§ PROBLEMS
A – From the sample preparation text below, list the solids contents used for the extraction by shaking tests.
B – Update the sample preparation text from "Two other samples" to "about 6.1% solids.", putting "vacuum filtration" in place of "centrifugation".

§ EXTRACT PROVIDED

_ _ _ _ _ _ _

The slurry contained about 72% minus 325 mesh, and it was not deslimed at the plant site before
flotation due to its ease of cleaning. The slurry contained minor amounts of frother since it was
obtained from the cyclone overflow sump where frother was first introduced before flotation.
Most of the samples did not undergo further processing before being utilized. In order to vary the
solids content for testing, the buckets of slurry were allowed to sit until the solids settled and
water could be decanted. Chemicals such as flocculants or coagulants were not added to speed
settling because they would interfere with the oil agglomeration process. Three solid contents
were used for the extraction by shaking tests, i.e., the original solids content, 15%, and 30%. In
order to prevent oxidation, bucket samples were used within a few weeks. Samples that were not
used immediately were stored in sealed metal drums.
Two other samples were prepared from the original minus 100 mesh Tom’s Creek
flotation feed. One bucket was wet screened at 325 mesh, and the 325 mesh x 0 product was used
in order to evaluate the dewatering ability of oil agglomeration on slime. It was only used for the
extraction by shaking method. The second sample was used only for dewatering by
centrifugation. Though it remained a 100 mesh x 0 sample, it only contained about 28% minus
325 mesh material. The sample was created by screening the feed to remove all of the minus 325
mesh ultrafines. Some of the original unscreened feed was then mixed back into the new,
screened agglomeration feed. The final feed sample was about 6.1% solids.
Since previous hydrophobic displacement testing at Virginia Tech was performed on dry
coal, a dry coal sample was also prepared. The coal originated from the clean coal stockpile at
Tom’s Creek Preparation Plant in Coeburn, Virginia. The ¼” coal was ground using a pulverizer.

_ _ _ _ _ _ _

§ LISTED ENTRIES
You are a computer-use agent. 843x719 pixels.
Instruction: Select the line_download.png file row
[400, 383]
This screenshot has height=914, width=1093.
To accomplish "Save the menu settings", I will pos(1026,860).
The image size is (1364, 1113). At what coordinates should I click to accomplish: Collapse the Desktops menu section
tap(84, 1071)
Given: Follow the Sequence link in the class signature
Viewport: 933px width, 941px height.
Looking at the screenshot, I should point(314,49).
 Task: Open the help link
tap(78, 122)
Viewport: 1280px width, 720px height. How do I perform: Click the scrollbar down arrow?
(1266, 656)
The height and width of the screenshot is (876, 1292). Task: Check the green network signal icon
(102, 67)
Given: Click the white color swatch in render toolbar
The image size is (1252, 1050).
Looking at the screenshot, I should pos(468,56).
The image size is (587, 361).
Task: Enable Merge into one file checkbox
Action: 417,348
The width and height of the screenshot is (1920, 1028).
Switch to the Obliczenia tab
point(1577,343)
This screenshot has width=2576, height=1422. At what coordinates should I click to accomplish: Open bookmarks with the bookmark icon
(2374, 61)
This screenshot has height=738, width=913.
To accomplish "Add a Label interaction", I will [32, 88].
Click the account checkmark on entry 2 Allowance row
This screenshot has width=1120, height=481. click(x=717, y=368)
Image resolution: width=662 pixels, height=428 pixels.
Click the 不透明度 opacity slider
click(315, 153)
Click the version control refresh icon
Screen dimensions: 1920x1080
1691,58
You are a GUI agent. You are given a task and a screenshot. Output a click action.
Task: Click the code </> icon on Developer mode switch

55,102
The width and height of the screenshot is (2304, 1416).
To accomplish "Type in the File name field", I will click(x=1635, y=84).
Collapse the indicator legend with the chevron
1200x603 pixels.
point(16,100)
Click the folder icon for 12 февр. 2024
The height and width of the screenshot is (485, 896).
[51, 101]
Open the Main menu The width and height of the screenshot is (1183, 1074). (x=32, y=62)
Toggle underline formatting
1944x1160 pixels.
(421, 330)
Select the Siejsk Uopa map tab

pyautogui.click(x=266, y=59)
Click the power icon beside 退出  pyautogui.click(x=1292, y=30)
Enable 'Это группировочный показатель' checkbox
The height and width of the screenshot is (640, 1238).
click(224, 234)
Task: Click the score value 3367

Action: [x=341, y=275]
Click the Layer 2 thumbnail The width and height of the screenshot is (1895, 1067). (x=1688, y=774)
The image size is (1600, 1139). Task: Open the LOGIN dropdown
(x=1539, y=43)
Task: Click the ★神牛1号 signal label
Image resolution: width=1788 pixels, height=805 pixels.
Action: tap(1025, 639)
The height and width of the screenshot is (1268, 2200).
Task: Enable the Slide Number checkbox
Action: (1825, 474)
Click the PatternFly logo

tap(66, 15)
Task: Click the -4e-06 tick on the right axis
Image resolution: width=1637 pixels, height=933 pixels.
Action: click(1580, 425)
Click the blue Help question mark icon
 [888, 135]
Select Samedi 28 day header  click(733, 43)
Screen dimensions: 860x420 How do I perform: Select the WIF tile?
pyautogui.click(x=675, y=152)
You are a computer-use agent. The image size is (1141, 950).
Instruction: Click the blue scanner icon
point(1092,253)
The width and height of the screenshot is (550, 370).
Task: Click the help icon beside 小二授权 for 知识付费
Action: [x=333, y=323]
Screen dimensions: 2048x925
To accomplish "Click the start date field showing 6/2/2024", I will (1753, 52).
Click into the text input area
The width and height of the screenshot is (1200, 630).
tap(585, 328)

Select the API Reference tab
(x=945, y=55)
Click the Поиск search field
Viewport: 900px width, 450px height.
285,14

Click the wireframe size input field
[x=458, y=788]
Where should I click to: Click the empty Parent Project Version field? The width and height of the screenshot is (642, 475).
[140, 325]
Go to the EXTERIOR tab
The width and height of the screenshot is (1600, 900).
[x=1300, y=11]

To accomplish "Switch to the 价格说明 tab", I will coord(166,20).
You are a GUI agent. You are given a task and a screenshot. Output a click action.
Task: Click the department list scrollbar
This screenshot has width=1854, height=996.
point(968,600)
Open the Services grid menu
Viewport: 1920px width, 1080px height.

_ _ _ _ _ _ _

§ EXERCISE RESPONSES
A –
- The original solids content
- 15%
- 30%

B –
Two other samples were prepared from the original minus 100 mesh Tom’s Creek
flotation feed. One bucket was wet screened at 325 mesh, and the 325 mesh x 0 product was used
in order to evaluate the dewatering ability of oil agglomeration on slime. It was only used for the
extraction by shaking method. The second sample was used only for dewatering by
vacuum filtration. Though it remained a 100 mesh x 0 sample, it only contained about 28% minus
325 mesh material. The sample was created by screening the feed to remove all of the minus 325
mesh ultrafines. Some of the original unscreened feed was then mixed back into the new,
screened agglomeration feed. The final feed sample was about 6.1% solids.